Monitoring

1. Introduction

Monitoring is a crucial aspect of maintaining the health and performance of software systems. It involves observing the behavior of a system and its components over time to ensure they are functioning as expected. Monitoring provides insights into the system’s performance, helping developers identify and resolve issues before they escalate into critical problems.

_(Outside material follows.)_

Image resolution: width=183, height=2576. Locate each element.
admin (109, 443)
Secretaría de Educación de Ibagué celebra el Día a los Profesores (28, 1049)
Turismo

In the context of software development, monitoring often involves the collection of three types of data: metrics, logs, and traces. These are collectively known as the three pillars of observability, providing a comprehensive view of a software system’s behavior.

Metrics are numerical values that represent some aspect of a system at a particular point in time. They are typically used to track resource usage, request rates, error rates, and other quantifiable aspects of system performance.
Traces provide a detailed view of the path of a request as it is processed by a system, particularly in a distributed or microservices architecture. They allow developers to see how a request is processed through multiple services, and how much time is spent in each service, helping to identify bottlenecks and performance issues.
Logs are records of events that a system produces while it is running. They can provide valuable insights into the behavior of the system and can be used to diagnose and troubleshoot issues.

OpenTelemetry is a set of APIs, libraries, SDKs, agents, and instrumentation that provide a single way to collect and analyze telemetry data from applications, regardless of the language or platform they are running on. It includes components for collecting and exporting metrics, logs, and traces, and provides a wide range of backends for storing and visualizing this data.

2. Monitoring Infrastructure

Sharemind HI’s monitoring infrastructure is comprised of several services for monitoring the system, using OpenTelemetry and other tools. Here’s a brief overview of each service:

OTel-Collector: This is the OpenTelemetry Collector, which receives, processes, and exports telemetry data. It uses the configuration file otel-collector-config.yaml to determine how to process and export the data.
Jaeger: This is a distributed tracing system. It receives trace data from the OpenTelemetry Collector and provides a user interface for viewing and analyzing the traces.
Prometheus: This is a monitoring system that collects and stores metrics data. It uses the configuration file prometheus.yaml to determine which metrics to collect and how to store them.
Grafana: This is a visualization tool that can display data from various sources, including Prometheus and Jaeger. It uses the configuration files in the provisioning directory to determine what data to display and how to visualize it.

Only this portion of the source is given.